#### Artigo
O que importa não é a síntese dos evangelhos, mas a sua leitura sempre renovada e a sua compreensão em meio às mais diversas condições em que os diferentes povos se encontram. E, guiados pelos evangelistas, estendendo a aplicação do Evangelho às variadas condições humanas, precisamos descobrir o Evangelho único e múltiplo de Jesus. Essa será a boa notícia anunciada aos povos em meio às aspirações e frustrações da vida. Embora sempre o mesmo, o Evangelho está sendo continuamente descoberto, como que reinventado, renascendo na diversidade das condições humanas.
Sob a orientação do Novo Testamento, procuraremos perceber pelo menos em parte a diversidade dos evangelhos. Orientados pelos múltiplos pontos de vista dos evangelistas e autores do Novo Testamento, perscrutaremos as afinidades existentes com as nossas condições, procurando ajudar os leitores a difundir ainda mais o Evangelho de Jesus: de certo modo, o Evangelho tem um sentido particular e próprio para cada pessoa, com mais razão ainda para cada grupo, povo e civilização.
Compreender o Evangelho não é buscar um resumo, pois isso nos levaria a uma fórmula abstrata, sem vida: seria como um catecismo impessoal. Compreender o Evangelho é vivê-lo de novo, reinventá-lo a cada situação que surge, recebê-lo como resposta a uma interrogação da vida no presente. Naturalmente, a compreensão do Evangelho precisa seguir uma disciplina austera: não se trata de pôr nos evangelhos as nossas fantasias, as nossas opiniões pessoais, a nossa visão limitada. A compreensão do Evangelho se faz com a ajuda de toda a tradição cristã no passado e dos elementos mais vivos da Igreja atual, sempre sob a orientação do Magistério autêntico da Igreja de Cristo.
Por que essa diversidade na percepção e na vivência do Evangelho de Jesus? Porque Jesus não veio para fundar uma religião nova e sim para salvar e levar à sua plenitude as religiões, as filosofias, as sabedorias de todos os povos. Jesus não pede aos povos que deixem a sua religião, a sua sabedoria, a sua filosofia: ele anuncia a todos a libertação de todas as formas de dominação e de escravidão que há em todas as religiões, todas as filosofias, todas as sabedorias, assim como nas estruturas materiais e sociais em que homens e mulheres vivem. O Evangelho é a resposta do Pai ao clamor, implícito ou explícito, de cada povo que pede, suplica e aspira pela libertação. O Evangelho nunca será ponto de partida, nunca substituirá sozinho; será sempre resposta a um apelo humano: o Evangelho será diverso porque os apelos das pessoas são diversos; as formas de escravidão são múltiplas e variadas, diferentes nos diversos povos; por isso, o Evangelho assumirá formas diversas.
########
#### Material fornecido
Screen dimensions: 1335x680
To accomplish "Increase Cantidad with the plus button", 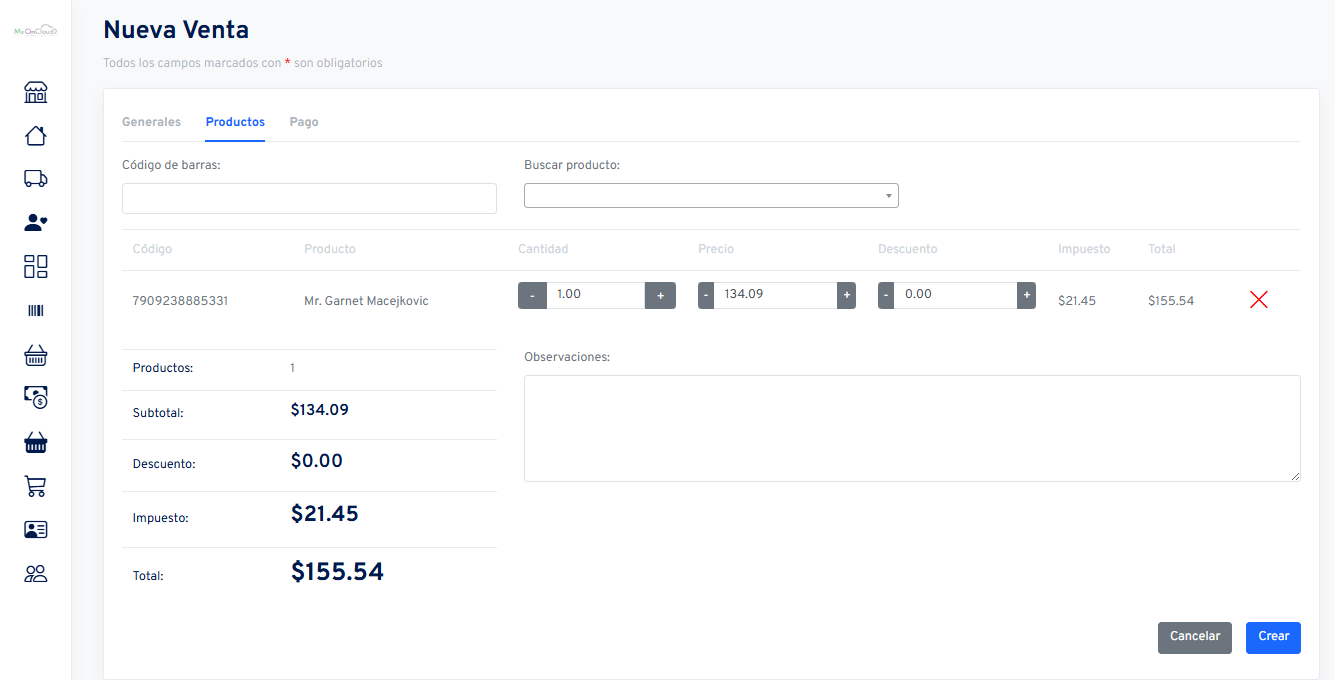I will (660, 296).
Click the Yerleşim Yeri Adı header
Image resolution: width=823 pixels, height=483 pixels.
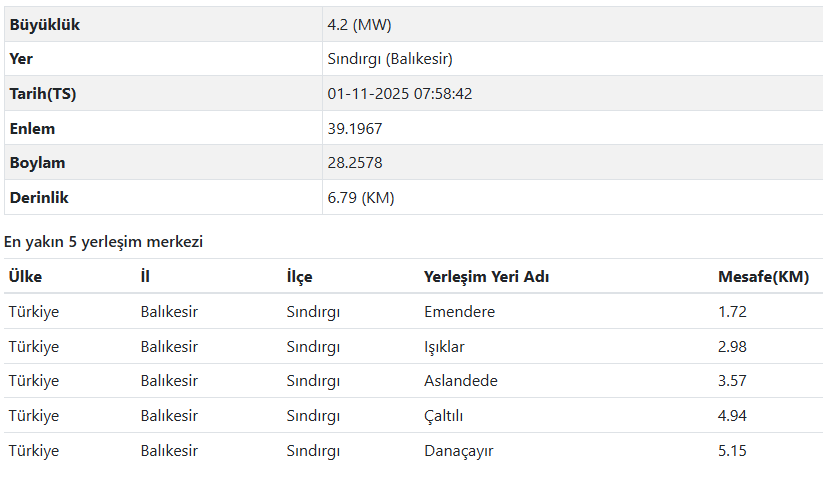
########
§ **Exercício proposto**: Prossiga o texto sobre a diversidade na compreensão do Evangelho a partir da última frase apresentada.

§ **Resposta redigida**:
A tarefa do evangelizador é semelhante à tarefa dos evangelistas: encontrar no Evangelho de Jesus a resposta ao apelo das pessoas que ele recebeu e procurou compreender, resposta que não é teórica mas vivencial, resposta que é um descobrir juntos o Evangelho de Jesus numa determinada situação.
Neste livro, vamos meditar o método dos apóstolos e evangelistas: a lição dos evangelistas será como uma orientação para a nossa evangelização. Não se trata de repetir mecanicamente a mensagem dos evangelistas; não se trata de ler literal ou materialmente o texto. Trata-se de prolongar, retomar o caminho dos evangelistas: eles fizeram com que o Evangelho de Jesus fosse uma resposta ao grito de angústia das criaturas humanas que conheciam, uma resposta à sua aspiração mais profunda, expressa dentro de sua cultura e dos desafios de sua vida; nós também, inspirados no modelo dos evangelistas e usando o material que eles nos deixaram, procuraremos, cada um de nós no seu setor, compreender melhor o que é que Jesus quer dizer a cada uma das pessoas, tão diferentes, às quais ele nos leva.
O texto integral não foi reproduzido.